Panama Papers | Internationally sanctioned entities among Mossack Fonseca clients

In several cases Mossack Fonseca continued to act as a proxy for sanctioned businesses even after they were blacklisted

The Panama legal firm at the heart of a massive data leak kept clients who were subject to international sanctions, documents show.

Mossack Fonseca worked with 33 individuals or companies who have been placed under sanctions by the US Treasury, including companies based in Iran, Zimbabwe and North Korea. One had links to North Korea's nuclear weapons programme.

The information comes from the leak of 11 million of the company's internal files.

Mossack Fonseca registers companies as offshore entities operated under its own name. This meant the identities of the real owners were hard to trace because they were kept out of public documents.

Some of the businesses were registered before international sanctions were imposed. But in several cases Mossack Fonseca continued to act as a proxy for them after they were blacklisted.

DCB Finance was established in 2006, with its owners and directors based in North Korea's capital Pyongyang. It was later put under sanctions by the US Treasury for raising funds for the North Korean regime and being linked to a bank helping to fund the regime's nuclear weapons programme.
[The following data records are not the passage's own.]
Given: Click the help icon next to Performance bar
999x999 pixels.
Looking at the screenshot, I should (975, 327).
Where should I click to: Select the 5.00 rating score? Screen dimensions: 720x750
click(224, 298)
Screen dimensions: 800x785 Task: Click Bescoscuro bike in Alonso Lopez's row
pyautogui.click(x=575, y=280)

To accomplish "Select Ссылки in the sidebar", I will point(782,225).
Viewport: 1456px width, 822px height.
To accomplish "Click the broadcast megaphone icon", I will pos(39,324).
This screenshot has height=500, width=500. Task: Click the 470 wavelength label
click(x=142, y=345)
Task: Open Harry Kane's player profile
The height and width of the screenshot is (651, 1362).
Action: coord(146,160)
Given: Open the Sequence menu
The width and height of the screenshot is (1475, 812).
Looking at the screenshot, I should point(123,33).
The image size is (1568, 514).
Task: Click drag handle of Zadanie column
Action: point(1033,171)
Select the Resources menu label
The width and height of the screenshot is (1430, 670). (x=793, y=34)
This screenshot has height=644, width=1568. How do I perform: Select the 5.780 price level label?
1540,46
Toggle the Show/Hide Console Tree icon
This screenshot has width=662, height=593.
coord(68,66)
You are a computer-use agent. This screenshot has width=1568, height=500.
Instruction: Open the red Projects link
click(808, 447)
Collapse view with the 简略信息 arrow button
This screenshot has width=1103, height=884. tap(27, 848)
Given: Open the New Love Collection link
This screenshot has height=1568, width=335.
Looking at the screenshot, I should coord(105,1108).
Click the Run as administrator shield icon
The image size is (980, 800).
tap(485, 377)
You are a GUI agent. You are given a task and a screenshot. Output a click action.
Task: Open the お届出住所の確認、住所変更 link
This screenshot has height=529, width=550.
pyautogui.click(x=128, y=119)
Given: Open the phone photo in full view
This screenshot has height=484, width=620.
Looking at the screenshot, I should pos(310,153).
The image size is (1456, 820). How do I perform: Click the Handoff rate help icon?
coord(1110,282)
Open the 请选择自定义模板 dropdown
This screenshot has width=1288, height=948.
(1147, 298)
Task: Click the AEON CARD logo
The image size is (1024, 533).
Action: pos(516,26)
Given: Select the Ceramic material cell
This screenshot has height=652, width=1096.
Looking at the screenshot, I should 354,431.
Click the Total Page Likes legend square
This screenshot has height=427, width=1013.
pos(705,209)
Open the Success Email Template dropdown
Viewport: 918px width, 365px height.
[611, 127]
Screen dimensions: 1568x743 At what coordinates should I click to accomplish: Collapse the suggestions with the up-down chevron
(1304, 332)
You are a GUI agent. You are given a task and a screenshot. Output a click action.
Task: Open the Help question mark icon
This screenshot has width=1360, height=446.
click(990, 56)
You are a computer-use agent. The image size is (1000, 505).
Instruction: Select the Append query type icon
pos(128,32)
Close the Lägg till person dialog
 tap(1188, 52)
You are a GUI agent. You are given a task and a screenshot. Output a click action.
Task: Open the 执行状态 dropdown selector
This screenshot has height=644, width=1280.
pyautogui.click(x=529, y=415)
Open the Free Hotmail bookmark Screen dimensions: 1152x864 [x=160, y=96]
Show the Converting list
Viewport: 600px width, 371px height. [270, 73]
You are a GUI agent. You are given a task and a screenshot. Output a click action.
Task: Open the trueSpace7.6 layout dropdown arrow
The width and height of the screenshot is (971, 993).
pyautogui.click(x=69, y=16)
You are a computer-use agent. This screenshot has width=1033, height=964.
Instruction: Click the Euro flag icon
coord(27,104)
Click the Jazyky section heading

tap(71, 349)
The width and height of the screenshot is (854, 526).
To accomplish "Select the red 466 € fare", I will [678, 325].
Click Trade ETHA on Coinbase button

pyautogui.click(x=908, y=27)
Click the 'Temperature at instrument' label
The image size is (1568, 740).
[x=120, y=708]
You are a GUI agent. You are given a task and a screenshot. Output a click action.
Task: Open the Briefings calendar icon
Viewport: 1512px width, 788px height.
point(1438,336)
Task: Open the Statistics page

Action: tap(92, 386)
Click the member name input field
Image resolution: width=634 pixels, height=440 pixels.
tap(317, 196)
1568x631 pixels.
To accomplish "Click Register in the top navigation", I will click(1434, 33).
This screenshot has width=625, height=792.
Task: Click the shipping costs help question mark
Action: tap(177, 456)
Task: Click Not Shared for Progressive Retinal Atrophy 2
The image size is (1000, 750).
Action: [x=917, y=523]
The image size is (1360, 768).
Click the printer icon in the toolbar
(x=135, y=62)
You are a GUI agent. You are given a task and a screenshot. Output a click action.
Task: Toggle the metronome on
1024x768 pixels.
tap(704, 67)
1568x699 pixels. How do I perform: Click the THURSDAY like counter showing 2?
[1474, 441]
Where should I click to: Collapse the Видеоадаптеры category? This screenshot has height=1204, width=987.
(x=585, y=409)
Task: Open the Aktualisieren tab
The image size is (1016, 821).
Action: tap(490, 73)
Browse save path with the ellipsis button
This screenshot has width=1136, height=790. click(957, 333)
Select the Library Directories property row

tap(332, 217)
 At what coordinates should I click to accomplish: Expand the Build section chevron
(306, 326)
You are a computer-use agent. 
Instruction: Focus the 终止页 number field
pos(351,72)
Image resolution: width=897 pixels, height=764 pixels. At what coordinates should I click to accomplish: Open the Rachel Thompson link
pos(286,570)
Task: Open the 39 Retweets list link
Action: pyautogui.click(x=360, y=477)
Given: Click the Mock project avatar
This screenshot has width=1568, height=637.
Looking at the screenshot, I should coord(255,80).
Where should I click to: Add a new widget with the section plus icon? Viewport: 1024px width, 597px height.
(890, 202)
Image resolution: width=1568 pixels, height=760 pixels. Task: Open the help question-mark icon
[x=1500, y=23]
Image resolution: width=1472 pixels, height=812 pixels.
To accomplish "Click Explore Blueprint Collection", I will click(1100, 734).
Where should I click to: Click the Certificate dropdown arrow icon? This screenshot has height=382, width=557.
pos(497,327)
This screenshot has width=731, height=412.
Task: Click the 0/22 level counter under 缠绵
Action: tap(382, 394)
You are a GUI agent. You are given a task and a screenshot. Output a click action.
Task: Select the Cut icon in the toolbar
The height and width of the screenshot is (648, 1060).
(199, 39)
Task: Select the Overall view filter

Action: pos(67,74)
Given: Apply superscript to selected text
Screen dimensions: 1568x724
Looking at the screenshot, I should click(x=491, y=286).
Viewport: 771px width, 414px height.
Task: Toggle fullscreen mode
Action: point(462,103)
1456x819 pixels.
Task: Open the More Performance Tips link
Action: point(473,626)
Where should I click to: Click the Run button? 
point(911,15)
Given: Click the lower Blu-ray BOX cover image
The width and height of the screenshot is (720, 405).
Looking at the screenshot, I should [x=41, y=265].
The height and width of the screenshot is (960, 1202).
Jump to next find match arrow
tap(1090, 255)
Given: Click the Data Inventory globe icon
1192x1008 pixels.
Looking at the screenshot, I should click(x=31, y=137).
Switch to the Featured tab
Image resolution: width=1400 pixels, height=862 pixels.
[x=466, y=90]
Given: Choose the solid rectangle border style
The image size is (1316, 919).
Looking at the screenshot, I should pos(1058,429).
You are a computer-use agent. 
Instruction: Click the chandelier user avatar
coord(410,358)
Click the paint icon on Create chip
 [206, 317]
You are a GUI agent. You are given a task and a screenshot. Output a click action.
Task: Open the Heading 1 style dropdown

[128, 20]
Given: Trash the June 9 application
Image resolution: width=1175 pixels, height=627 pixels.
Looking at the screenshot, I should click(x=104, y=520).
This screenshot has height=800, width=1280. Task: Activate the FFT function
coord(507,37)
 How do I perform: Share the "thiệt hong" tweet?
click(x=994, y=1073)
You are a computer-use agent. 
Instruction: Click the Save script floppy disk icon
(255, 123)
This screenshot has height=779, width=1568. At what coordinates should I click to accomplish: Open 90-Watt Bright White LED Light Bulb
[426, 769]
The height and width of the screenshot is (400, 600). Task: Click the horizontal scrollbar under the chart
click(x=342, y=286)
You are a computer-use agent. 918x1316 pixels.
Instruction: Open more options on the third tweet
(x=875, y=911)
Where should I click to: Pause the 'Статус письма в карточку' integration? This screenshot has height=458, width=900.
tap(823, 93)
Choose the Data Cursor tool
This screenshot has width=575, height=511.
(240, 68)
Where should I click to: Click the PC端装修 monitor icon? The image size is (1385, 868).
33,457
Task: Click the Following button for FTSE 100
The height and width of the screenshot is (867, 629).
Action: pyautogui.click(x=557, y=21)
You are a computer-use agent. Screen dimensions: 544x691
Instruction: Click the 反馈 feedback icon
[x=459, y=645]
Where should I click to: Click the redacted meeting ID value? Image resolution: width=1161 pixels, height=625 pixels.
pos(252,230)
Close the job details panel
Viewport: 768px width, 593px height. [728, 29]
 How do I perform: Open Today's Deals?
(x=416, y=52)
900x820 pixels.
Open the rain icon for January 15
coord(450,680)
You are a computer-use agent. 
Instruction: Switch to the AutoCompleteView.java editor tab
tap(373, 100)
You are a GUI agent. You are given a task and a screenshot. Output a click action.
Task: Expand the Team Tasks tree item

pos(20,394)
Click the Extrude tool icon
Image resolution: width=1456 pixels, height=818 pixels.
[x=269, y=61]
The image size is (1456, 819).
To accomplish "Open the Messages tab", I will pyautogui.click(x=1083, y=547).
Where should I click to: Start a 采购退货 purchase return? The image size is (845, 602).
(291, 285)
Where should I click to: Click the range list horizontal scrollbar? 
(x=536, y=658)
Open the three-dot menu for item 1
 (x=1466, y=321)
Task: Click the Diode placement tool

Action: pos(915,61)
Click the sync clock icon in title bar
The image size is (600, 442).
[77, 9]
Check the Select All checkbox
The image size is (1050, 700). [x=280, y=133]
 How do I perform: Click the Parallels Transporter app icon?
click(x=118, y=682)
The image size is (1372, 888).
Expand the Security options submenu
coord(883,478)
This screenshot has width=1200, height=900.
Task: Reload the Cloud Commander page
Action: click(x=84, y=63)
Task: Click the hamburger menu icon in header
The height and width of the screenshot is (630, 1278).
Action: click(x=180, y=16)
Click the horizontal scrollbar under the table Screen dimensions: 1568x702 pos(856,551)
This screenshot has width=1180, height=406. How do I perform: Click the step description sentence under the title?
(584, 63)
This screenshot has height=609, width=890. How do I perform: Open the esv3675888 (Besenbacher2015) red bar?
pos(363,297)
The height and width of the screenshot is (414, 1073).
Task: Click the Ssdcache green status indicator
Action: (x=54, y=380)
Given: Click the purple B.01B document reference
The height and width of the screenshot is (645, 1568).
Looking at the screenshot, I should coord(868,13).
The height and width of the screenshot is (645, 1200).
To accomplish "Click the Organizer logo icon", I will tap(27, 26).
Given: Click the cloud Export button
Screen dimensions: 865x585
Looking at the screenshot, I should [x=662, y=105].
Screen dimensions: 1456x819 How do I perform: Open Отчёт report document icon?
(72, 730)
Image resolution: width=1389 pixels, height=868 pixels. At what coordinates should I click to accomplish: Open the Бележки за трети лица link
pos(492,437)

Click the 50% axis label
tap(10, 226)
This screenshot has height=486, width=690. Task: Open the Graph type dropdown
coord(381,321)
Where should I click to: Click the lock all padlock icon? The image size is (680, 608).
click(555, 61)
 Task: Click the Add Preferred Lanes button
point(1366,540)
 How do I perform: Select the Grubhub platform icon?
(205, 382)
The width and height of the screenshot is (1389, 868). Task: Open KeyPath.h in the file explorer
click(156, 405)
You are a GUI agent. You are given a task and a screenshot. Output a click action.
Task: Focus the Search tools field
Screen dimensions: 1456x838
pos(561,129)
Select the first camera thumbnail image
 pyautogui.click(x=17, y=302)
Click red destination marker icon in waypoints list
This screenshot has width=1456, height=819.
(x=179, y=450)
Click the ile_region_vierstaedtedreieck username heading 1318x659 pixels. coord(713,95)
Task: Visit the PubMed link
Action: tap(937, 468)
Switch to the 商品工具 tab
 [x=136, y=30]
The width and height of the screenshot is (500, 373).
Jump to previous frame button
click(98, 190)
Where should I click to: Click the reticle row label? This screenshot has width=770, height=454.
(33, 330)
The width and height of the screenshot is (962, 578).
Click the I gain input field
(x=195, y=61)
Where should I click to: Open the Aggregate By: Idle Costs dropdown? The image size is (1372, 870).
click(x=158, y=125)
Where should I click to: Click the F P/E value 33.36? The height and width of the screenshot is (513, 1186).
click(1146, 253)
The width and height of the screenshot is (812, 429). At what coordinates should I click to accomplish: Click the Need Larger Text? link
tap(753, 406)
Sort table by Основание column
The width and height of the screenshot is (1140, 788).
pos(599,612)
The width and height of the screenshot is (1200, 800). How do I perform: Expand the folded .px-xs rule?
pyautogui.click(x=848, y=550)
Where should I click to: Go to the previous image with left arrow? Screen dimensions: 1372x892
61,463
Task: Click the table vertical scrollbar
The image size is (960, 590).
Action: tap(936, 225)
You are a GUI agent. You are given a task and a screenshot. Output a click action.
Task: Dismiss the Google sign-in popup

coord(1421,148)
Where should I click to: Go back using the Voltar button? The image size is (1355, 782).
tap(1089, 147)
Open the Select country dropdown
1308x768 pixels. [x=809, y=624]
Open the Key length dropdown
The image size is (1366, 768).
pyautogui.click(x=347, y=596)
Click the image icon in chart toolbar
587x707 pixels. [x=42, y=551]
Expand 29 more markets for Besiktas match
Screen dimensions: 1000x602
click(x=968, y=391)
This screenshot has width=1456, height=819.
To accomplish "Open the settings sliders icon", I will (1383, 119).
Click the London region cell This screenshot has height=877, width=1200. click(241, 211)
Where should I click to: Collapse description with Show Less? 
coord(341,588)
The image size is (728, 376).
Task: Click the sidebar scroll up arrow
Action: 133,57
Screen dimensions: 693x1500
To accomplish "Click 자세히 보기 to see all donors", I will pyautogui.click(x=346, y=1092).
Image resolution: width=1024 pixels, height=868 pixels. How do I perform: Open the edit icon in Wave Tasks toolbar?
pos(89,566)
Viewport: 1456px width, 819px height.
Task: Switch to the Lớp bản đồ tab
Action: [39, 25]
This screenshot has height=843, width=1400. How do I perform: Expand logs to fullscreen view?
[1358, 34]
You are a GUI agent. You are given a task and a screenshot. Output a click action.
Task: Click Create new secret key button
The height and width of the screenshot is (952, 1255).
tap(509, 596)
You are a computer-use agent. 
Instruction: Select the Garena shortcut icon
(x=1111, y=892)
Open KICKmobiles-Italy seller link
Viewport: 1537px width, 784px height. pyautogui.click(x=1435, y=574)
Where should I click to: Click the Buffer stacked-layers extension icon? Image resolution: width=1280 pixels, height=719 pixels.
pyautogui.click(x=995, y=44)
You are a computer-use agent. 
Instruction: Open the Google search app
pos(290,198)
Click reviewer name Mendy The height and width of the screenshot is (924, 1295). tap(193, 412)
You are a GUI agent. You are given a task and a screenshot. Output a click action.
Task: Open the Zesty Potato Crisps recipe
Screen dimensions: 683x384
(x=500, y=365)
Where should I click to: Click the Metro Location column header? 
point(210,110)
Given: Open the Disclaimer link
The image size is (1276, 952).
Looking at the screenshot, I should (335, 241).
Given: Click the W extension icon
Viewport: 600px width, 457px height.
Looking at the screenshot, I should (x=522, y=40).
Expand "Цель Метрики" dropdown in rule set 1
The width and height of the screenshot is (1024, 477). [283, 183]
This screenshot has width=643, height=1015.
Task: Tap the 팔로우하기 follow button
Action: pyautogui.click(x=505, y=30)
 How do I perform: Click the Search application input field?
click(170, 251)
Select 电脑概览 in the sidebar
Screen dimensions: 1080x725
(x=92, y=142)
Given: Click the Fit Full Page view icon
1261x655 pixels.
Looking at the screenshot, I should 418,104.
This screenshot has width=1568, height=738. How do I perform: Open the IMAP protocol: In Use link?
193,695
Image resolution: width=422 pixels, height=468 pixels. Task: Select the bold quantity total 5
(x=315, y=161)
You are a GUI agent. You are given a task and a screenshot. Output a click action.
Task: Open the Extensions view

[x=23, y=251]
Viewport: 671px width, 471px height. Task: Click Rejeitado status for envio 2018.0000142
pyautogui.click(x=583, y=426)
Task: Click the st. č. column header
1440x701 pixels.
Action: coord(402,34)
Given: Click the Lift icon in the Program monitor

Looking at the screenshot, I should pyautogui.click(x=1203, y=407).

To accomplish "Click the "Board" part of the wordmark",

Another case involves Rami Makhlouf, who is the cousin of Syria's President Bashar al-Assad and has reported wealth of $5bn.

In 2008 the US Treasury imposed sanctions on him because it deemed him to be a "regime insider" and someone who "manipulated the Syrian judicial system and used Syrian intelligence officials to intimidate his business rivals".

Mossack Fonseca cut all its links with Rami Makhlouf in September 2011, nine months after it was first recommended.

But the leaked documents reveal the firm also provided business services to another company that was registered on a US sanctions list in 2014.

The company is called Pangates International Corporation Limited. The US Treasury Department believes it supplied aviation fuel to the Syrian government to fly military aircraft during the current civil war. The files show Mossack Fonseca first incorporated the petroleum firm in 1999.